Cuando Jonh Wesley Powell, un comandante manco, héroe de la Guerra Civil y primer explorador del Colorado, llegó en 1870 al valle de Tuweep en busca de uno de sus hombres que, sobrepasado por las dificultades de la expedición, se había quedado viviendo entre los indios, no pudo articular palabra ante la belleza y magnificencia del paisaje. Powell había explorado el cañón el año anterior en tres pequeñas embarcaciones, pero lo que había visto desde el río, cuando la turbulencia de las aguas se lo permitía, no era comparable a lo que contemplaban ahora sus ojos desde el Toroweap Overlook, una cornisa vertical de mil metros de altura. En su accidentado descenso en canoa había observado en este punto unas extrañas formaciones de roca negra que bloqueaban las aguas como el dique de un pantano, pero que parecían haber sido rotas en algún momento por la fuerza de la corriente. Desde su privilegiada atalaya en la parte septentrional del cañón veía ahora que se trataba de formaciones de lava solidificada que habían llegado al río procedentes de las numerosas bocas volcánicas que se extendían por el escondido valle, como un paisaje lunar sembrado de conos de ceniza. No le cupo la menor duda de que aquella negra garganta que apretaba y aceleraba las aguas del río debía llamarse Lava Falls Rapid y se convertiría con el tiempo en uno de los puntos más emblemáticos del cañón.
La misma asombrada reverencia que produjo entonces la espectacular vista de Toroweap Overlook al viejo Powell inmoviliza ahora la pluma del viajero cuando éste intenta expresar las encontradas emociones que la extraordinaria geografía del cañón le origina. ¿Cómo describir la orgía de formas, la sinfonía de colores, la vastedad de los espacios, el dramatismo de los acantilados, la furia del río, la multiplicad de los paisajes, la cambiante orografía o los infinitos tonos con que cada momento del día viste a la más fascinante e indescriptible suma de bellezas naturales del planeta?

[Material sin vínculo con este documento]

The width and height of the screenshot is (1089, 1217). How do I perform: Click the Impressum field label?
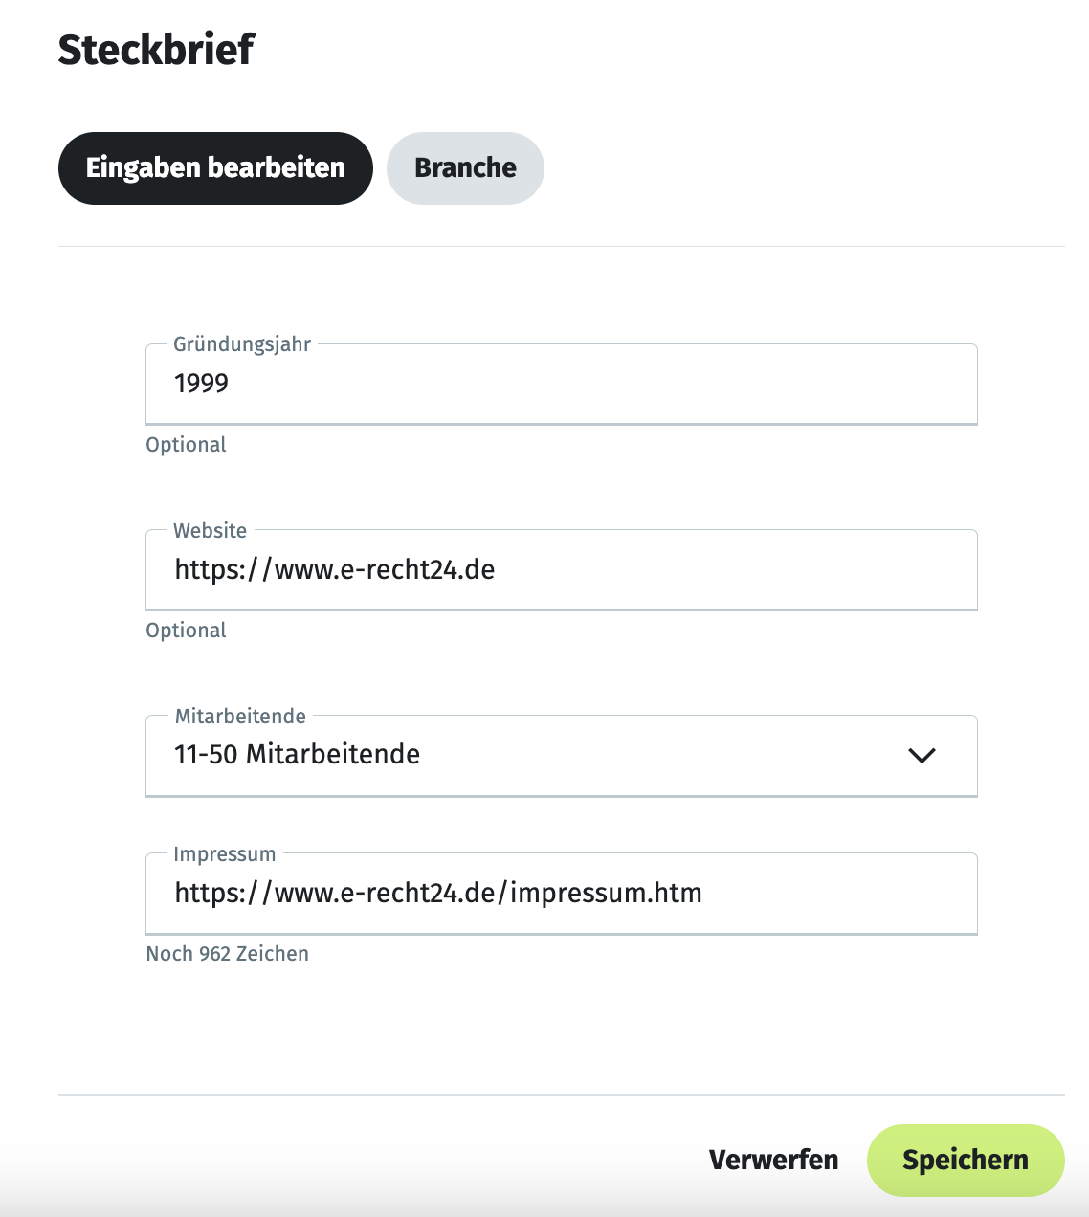point(224,854)
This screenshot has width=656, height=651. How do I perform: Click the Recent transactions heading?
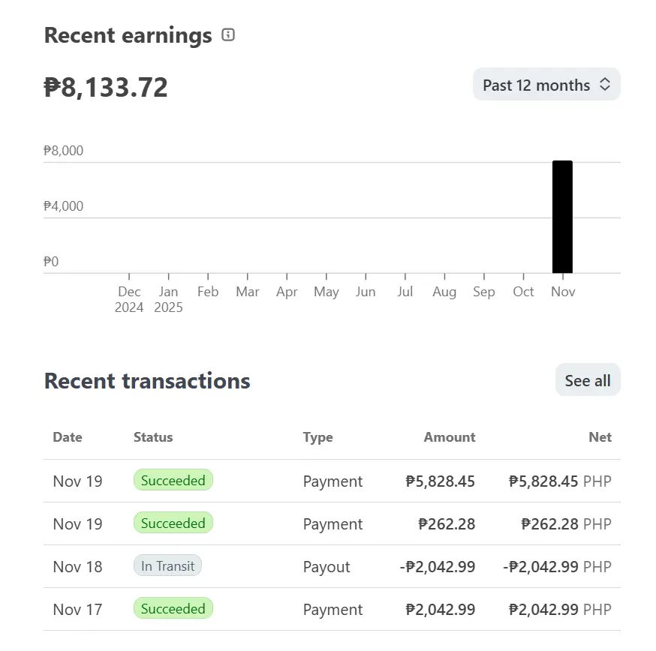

Hay que empezar advirtiendo a los desavisados que no existe un sólo punto para asomarse al cañón. El Grand Canyon National Park tiene una extensión de 5000 kilómetros cuadrados, la mayor parte en estado natural. Aunque ciertamente hay lugares desde los que se divisan vistas extraordinarias, la contemplación de las innumerables maravillas geológicas, geográficas, ecológicas, históricas, étnicas y culturales exige tiempo y esfuerzo. Sepan los amigos de los números que el Gran Cañón comprende 446 kilómetros del curso del río Colorado, desde Lees Ferry, único lugar donde pueden cruzar vehículos, al este, hasta Grand Wash Cliffs, al oeste, con un complejo enramado de cañones, barrancos, simas, acantilados, paredes y abismos tributarios que lo convierten en un sistema lleno de rincones inaccesibles y parajes remotos, imposible de conocer en su totalidad. La altura (¿o debiera decirse la profundidad?) desde la cornisa al lecho del río es de 1500 metros en Grand Canyon Village, el lugar más visitado desde el sur, pero el descenso por los difíciles senderos que llevan al fondo se alarga hasta los doce kilómetros, lo que, dada la dificultad del terreno, equivale a una jornada de marcha. La anchura del espectacular barranco es allí de dieciséis kilómetros, pero en otros lugares puede llegar a los treinta. Por dar una idea, se considera que bajar hasta la orilla del río y volver a subir requiere dos jornadas de marcha (los excursionistas suelen pasar la noche en Phantom Ranch o en Bright Angel Camp, pero es preciso reservar con mucha antelación). Atravesar el fondo del cañón, de cornisa a cornisa –a pie o en mula-, son tres días en cada dirección, mientras una expedición por el río puede superar las dos semanas.
Aunque la anchura del cañón se mide en kilómetros, el río transcurre a menudo por angostas gargantas donde embiste con fuerza inusitada contra las paredes verticales que lo aprisionan. Sus aguas turbias chocan furiosas y espumantes contra las rocas, formando remolinos, olas y rápidos tan fascinantes como ominosos. Las paredes de estas estrechas quebradas por donde discurre apresurada la corriente constituyen un paisaje asombroso y cambiante, con las incontenibles aguas mordisqueando sus faldas de fina arena ocre, de rocas negras como el carbón o de brillante tierra cenicienta.